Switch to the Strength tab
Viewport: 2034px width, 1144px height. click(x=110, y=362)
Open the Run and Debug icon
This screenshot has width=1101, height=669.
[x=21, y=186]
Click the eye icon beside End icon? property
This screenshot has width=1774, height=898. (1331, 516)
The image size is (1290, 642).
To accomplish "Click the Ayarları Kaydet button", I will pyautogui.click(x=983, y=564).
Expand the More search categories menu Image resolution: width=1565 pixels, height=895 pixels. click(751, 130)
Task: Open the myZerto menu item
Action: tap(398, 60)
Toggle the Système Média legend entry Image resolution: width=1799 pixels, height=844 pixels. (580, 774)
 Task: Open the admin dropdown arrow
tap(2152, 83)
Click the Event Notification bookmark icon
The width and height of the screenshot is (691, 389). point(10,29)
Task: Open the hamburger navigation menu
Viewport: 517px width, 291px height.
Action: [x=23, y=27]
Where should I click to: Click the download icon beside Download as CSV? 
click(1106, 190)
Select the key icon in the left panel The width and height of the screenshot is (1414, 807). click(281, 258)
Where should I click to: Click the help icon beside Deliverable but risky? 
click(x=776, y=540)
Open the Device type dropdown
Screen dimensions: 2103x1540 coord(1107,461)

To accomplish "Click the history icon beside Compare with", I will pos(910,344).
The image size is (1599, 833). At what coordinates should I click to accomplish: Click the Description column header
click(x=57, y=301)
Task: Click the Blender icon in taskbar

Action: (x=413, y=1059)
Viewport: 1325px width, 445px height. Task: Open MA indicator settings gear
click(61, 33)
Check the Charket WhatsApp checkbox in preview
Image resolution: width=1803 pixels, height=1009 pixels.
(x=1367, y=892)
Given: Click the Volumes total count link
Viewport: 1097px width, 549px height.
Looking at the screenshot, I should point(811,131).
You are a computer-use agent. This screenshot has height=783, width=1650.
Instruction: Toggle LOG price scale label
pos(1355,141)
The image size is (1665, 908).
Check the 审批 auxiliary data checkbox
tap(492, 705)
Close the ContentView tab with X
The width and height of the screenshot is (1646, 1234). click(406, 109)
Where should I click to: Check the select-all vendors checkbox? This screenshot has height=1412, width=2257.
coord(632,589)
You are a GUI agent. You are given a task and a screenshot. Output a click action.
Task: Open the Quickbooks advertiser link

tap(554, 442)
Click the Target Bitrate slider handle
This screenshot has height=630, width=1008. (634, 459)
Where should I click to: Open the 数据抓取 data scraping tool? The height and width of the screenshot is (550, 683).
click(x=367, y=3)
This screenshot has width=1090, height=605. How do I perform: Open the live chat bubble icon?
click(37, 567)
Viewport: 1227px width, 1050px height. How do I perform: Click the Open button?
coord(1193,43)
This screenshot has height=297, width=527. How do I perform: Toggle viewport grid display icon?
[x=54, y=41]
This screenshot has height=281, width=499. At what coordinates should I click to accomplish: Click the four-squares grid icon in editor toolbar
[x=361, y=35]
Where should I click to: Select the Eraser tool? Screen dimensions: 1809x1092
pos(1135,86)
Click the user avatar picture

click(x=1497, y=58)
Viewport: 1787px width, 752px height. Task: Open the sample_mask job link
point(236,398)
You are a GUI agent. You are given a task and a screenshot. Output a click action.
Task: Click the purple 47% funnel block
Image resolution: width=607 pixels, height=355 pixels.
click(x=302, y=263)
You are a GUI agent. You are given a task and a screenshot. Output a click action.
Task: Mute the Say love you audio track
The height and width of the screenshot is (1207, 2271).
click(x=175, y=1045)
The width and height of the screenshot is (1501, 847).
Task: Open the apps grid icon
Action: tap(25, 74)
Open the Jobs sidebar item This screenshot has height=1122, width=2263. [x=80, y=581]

===

### [Instructions to follow]
Repeat the entries shown above, every one, word for word.

### [Written answer]
Switch to the Strength tab
Viewport: 2034px width, 1144px height. click(x=110, y=362)
Open the Run and Debug icon
This screenshot has width=1101, height=669.
[x=21, y=186]
Click the eye icon beside End icon? property
This screenshot has width=1774, height=898. (1331, 516)
The image size is (1290, 642).
To accomplish "Click the Ayarları Kaydet button", I will pyautogui.click(x=983, y=564).
Expand the More search categories menu Image resolution: width=1565 pixels, height=895 pixels. click(751, 130)
Task: Open the myZerto menu item
Action: tap(398, 60)
Toggle the Système Média legend entry Image resolution: width=1799 pixels, height=844 pixels. (580, 774)
 Task: Open the admin dropdown arrow
tap(2152, 83)
Click the Event Notification bookmark icon
The width and height of the screenshot is (691, 389). point(10,29)
Task: Open the hamburger navigation menu
Viewport: 517px width, 291px height.
Action: [x=23, y=27]
Where should I click to: Click the download icon beside Download as CSV? 
click(1106, 190)
Select the key icon in the left panel The width and height of the screenshot is (1414, 807). click(281, 258)
Where should I click to: Click the help icon beside Deliverable but risky? 
click(x=776, y=540)
Open the Device type dropdown
Screen dimensions: 2103x1540 coord(1107,461)

To accomplish "Click the history icon beside Compare with", I will pos(910,344).
The image size is (1599, 833). At what coordinates should I click to accomplish: Click the Description column header
click(x=57, y=301)
Task: Click the Blender icon in taskbar

Action: (x=413, y=1059)
Viewport: 1325px width, 445px height. Task: Open MA indicator settings gear
click(61, 33)
Check the Charket WhatsApp checkbox in preview
Image resolution: width=1803 pixels, height=1009 pixels.
(x=1367, y=892)
Given: Click the Volumes total count link
Viewport: 1097px width, 549px height.
Looking at the screenshot, I should point(811,131).
You are a computer-use agent. This screenshot has height=783, width=1650.
Instruction: Toggle LOG price scale label
pos(1355,141)
The image size is (1665, 908).
Check the 审批 auxiliary data checkbox
tap(492, 705)
Close the ContentView tab with X
The width and height of the screenshot is (1646, 1234). click(406, 109)
Where should I click to: Check the select-all vendors checkbox? This screenshot has height=1412, width=2257.
coord(632,589)
You are a GUI agent. You are given a task and a screenshot. Output a click action.
Task: Open the Quickbooks advertiser link

tap(554, 442)
Click the Target Bitrate slider handle
This screenshot has height=630, width=1008. (634, 459)
Where should I click to: Open the 数据抓取 data scraping tool? The height and width of the screenshot is (550, 683).
click(x=367, y=3)
This screenshot has width=1090, height=605. How do I perform: Open the live chat bubble icon?
click(37, 567)
Viewport: 1227px width, 1050px height. How do I perform: Click the Open button?
coord(1193,43)
This screenshot has height=297, width=527. How do I perform: Toggle viewport grid display icon?
[x=54, y=41]
This screenshot has height=281, width=499. At what coordinates should I click to accomplish: Click the four-squares grid icon in editor toolbar
[x=361, y=35]
Where should I click to: Select the Eraser tool? Screen dimensions: 1809x1092
pos(1135,86)
Click the user avatar picture

click(x=1497, y=58)
Viewport: 1787px width, 752px height. Task: Open the sample_mask job link
point(236,398)
You are a GUI agent. You are given a task and a screenshot. Output a click action.
Task: Click the purple 47% funnel block
Image resolution: width=607 pixels, height=355 pixels.
click(x=302, y=263)
You are a GUI agent. You are given a task and a screenshot. Output a click action.
Task: Mute the Say love you audio track
The height and width of the screenshot is (1207, 2271).
click(x=175, y=1045)
The width and height of the screenshot is (1501, 847).
Task: Open the apps grid icon
Action: tap(25, 74)
Open the Jobs sidebar item This screenshot has height=1122, width=2263. [x=80, y=581]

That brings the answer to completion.